Un projet qui manque de sens. Un cœur de ville se définit par rapport à la ville : ce n’est pas le cas. Aucune fonction dans la ville n’est adressée par votre projet si ce n’est d’être plus agréable à regarder. Même le déplacement du marché est un pari osé. Qui nous dit que cela va en accroître la valeur et qu’il sera plus fréquenté demain ? Allez voir le marché de Viroflay’, il est enfermé et bondé. Aucune question posée sur les fonctions attendues n’a eu de réponse « on verra plus tard ». Au moins quand vous faites un bar ou restaurant, on sait à quoi ça sert. Avant même le premier coup de pioche, votre projet souffre d’un manque de sens. Les ateliers auraient dû précéder le projet.

Le premier défi de notre ville qu’on habite les Bruyères, Croix Bosset, ou Danton, c’est la mobilité et en particulier à pied nord/sud ou est/ouest.
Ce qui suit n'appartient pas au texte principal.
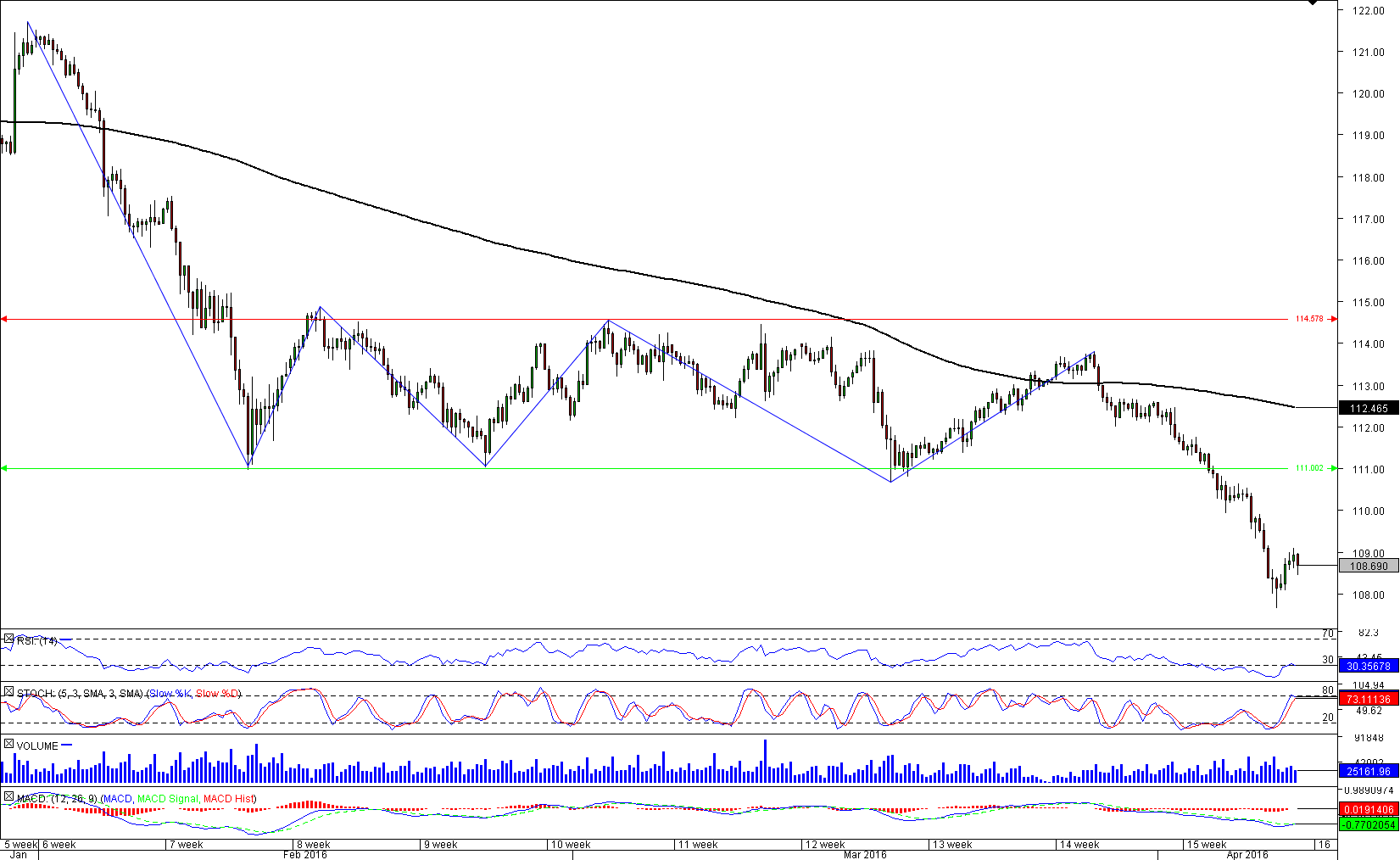This screenshot has width=1400, height=860.
Task: Click the current price label 108.690
Action: click(x=1369, y=566)
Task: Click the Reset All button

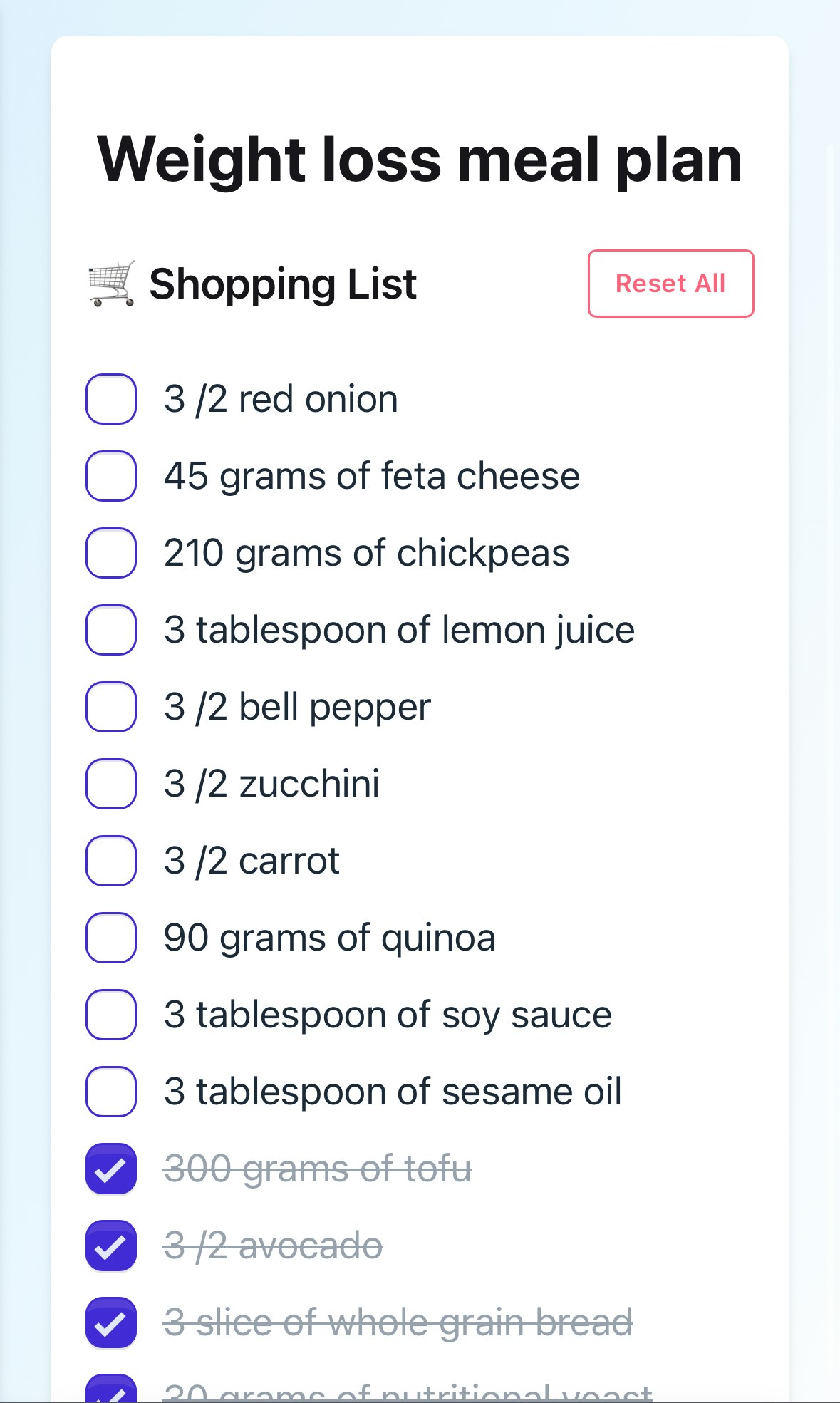Action: coord(670,284)
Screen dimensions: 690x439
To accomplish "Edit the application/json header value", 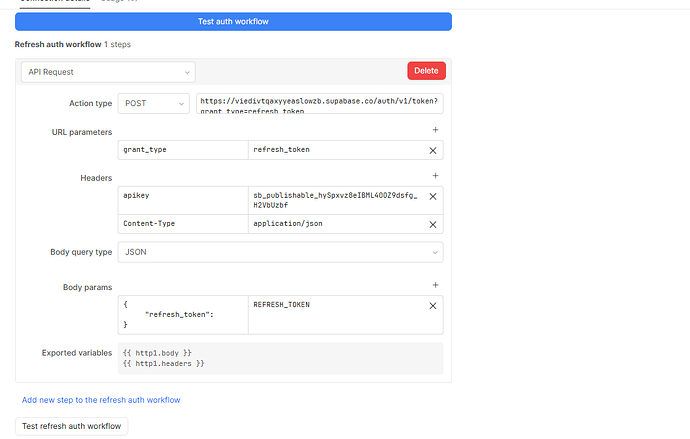I will (x=335, y=224).
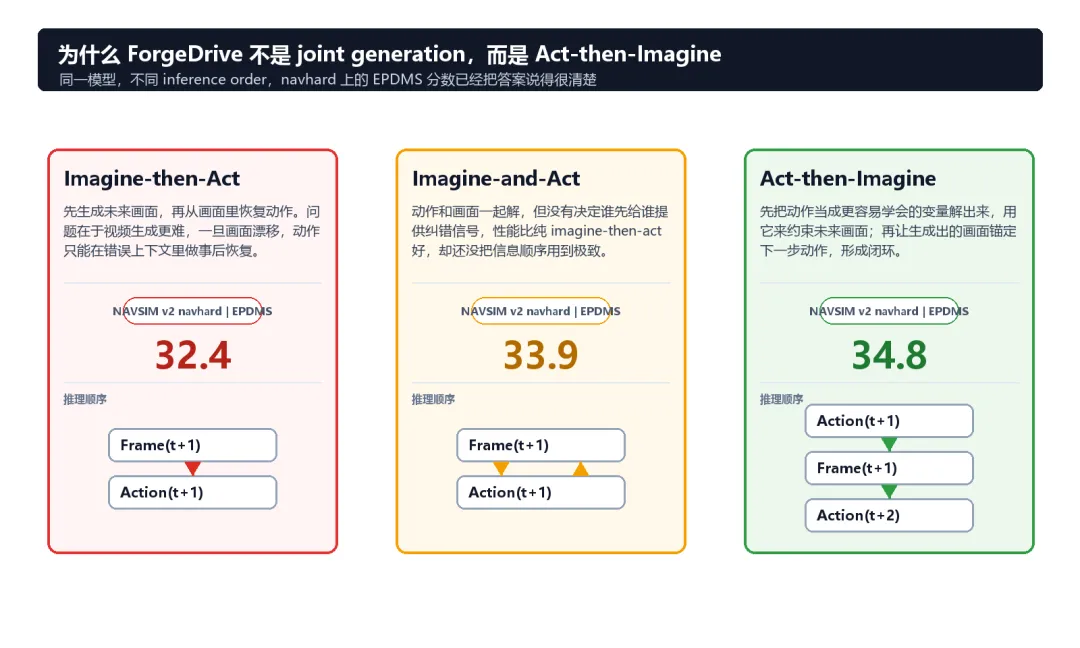The width and height of the screenshot is (1080, 648).
Task: Click Frame(t+1) box in Imagine-then-Act card
Action: tap(193, 445)
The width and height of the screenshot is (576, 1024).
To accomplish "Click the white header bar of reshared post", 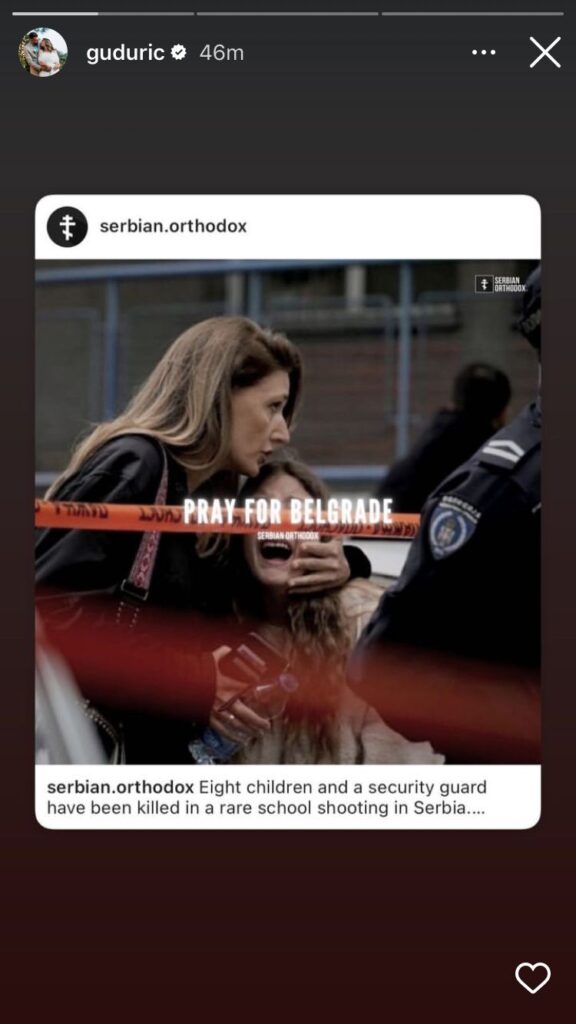I will [x=287, y=227].
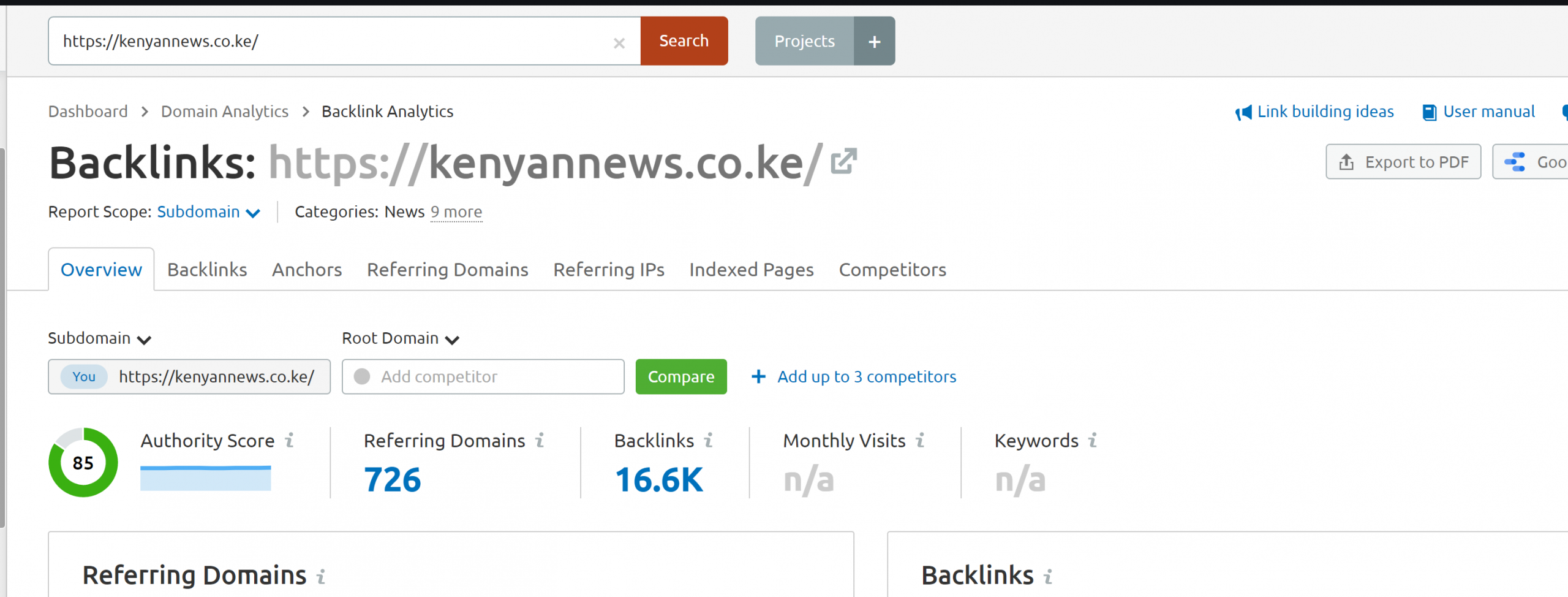This screenshot has height=597, width=1568.
Task: Click the Monthly Visits info icon
Action: point(920,440)
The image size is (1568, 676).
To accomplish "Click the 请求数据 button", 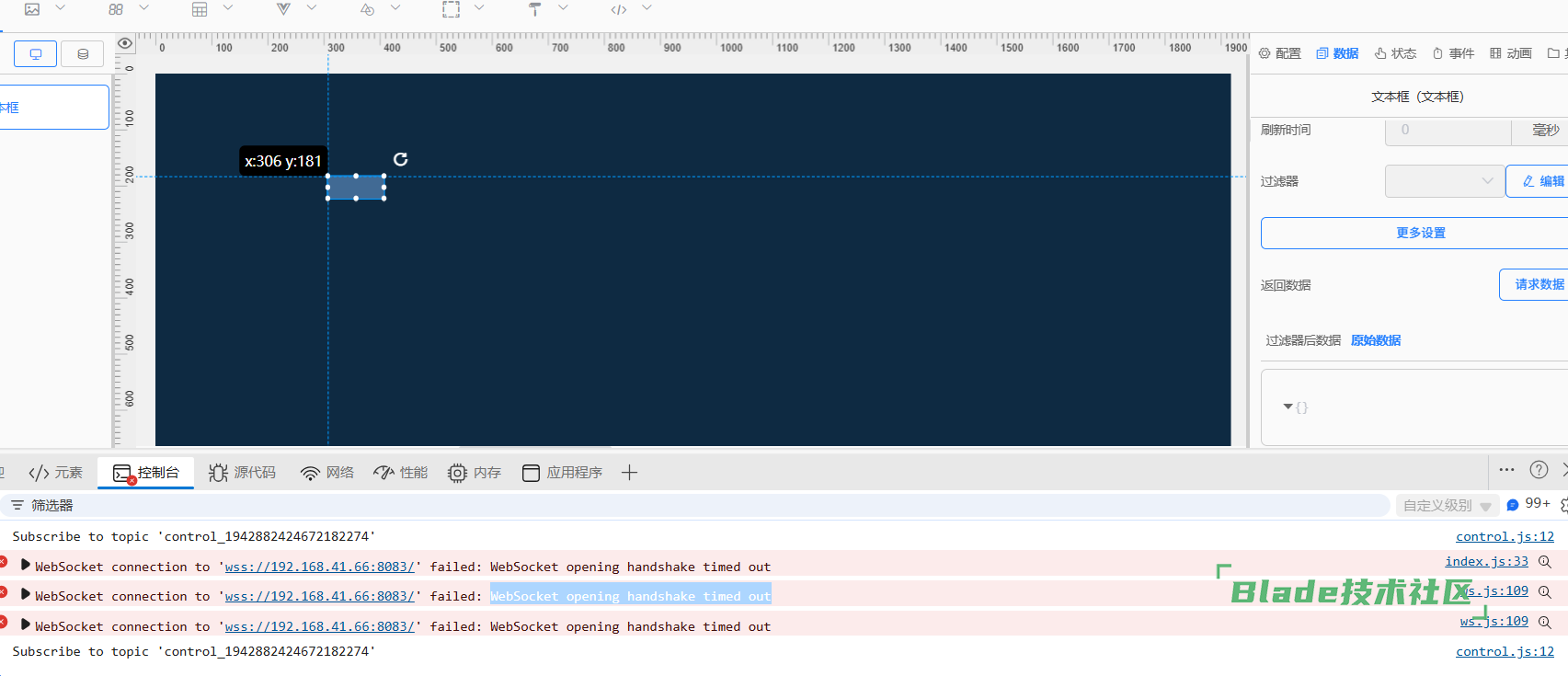I will pos(1538,284).
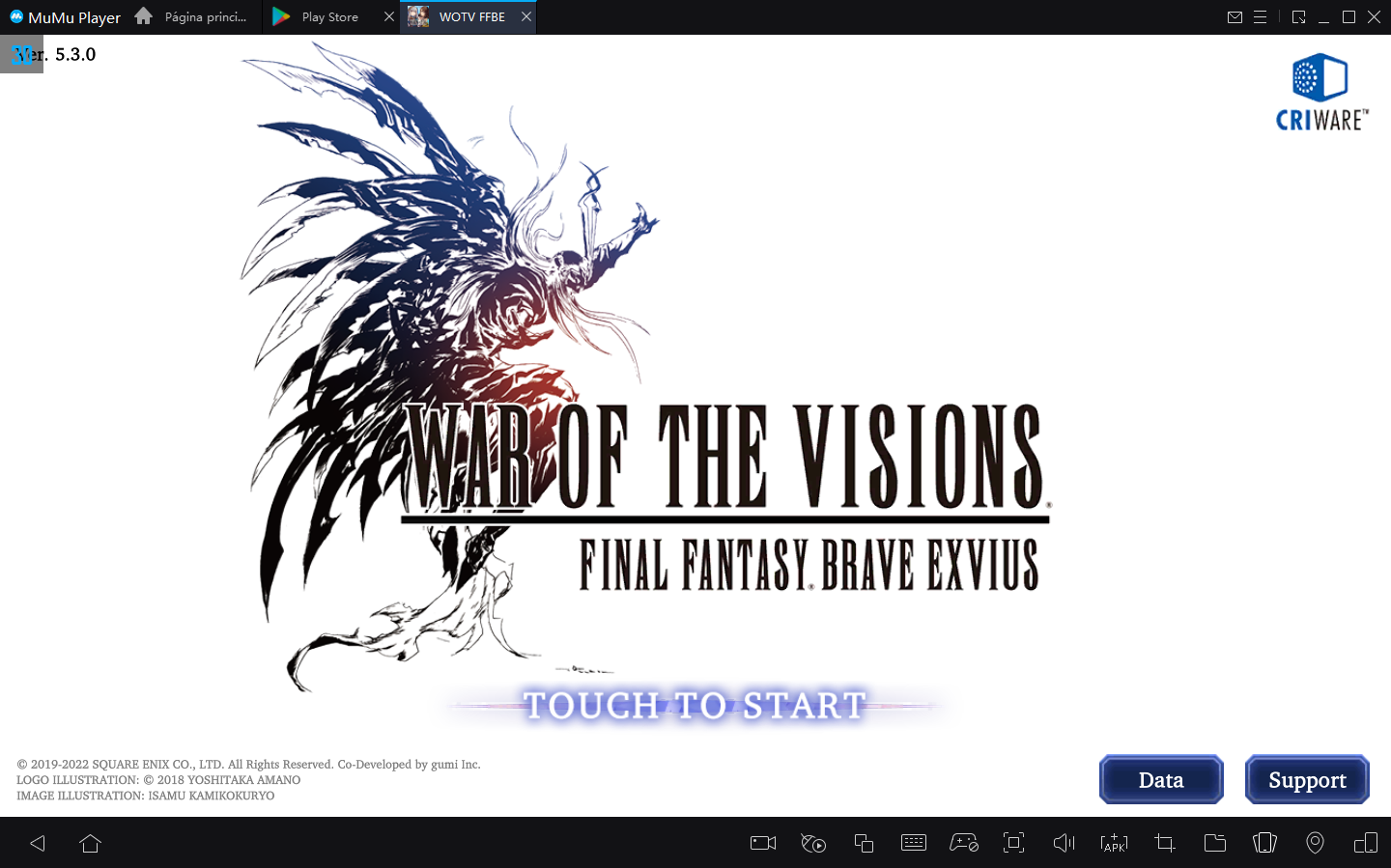Open keyboard mapping settings
Viewport: 1391px width, 868px height.
[x=913, y=843]
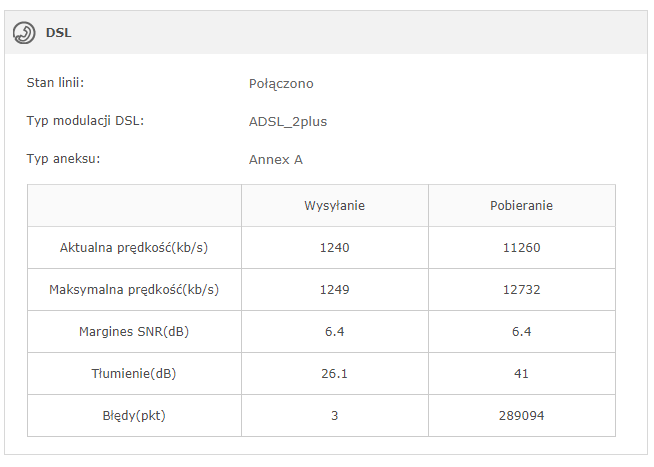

Vous n’y répondez pas.  Même pas de piste cyclable en descente de ville d’Avray. En circulation douce, une passerelle revue serait bien utile. Le centre-ville, ce n’est pas que l’îlot central bordé de routes. Vous risquez d’aggraver le problème en supprimant la passerelle et créant un méga rond-point.

A plus long terme, les questions pour notre ville, c’est d’être un désert médical, c’est de ne pas avoir d’espace pour les jeunes, c’est l’absence de moment où la ville vit au rythme d’une fête et où l’on se croise, c’est l’absence de lieux ou un brassage social est favorisé, …vous n’y répondez pas non plus.

Votre cœur de Ville est surtout fait pour ceux qui ont déjà tout et qui en veulent plus. Donc votre projet n’est pas désagréable mais ça ne suffit pas. Donc non, ce n’est ni un projet pensé social ni un projet durable notamment du point de vue des finances donc vous n’aurez pas ma voix.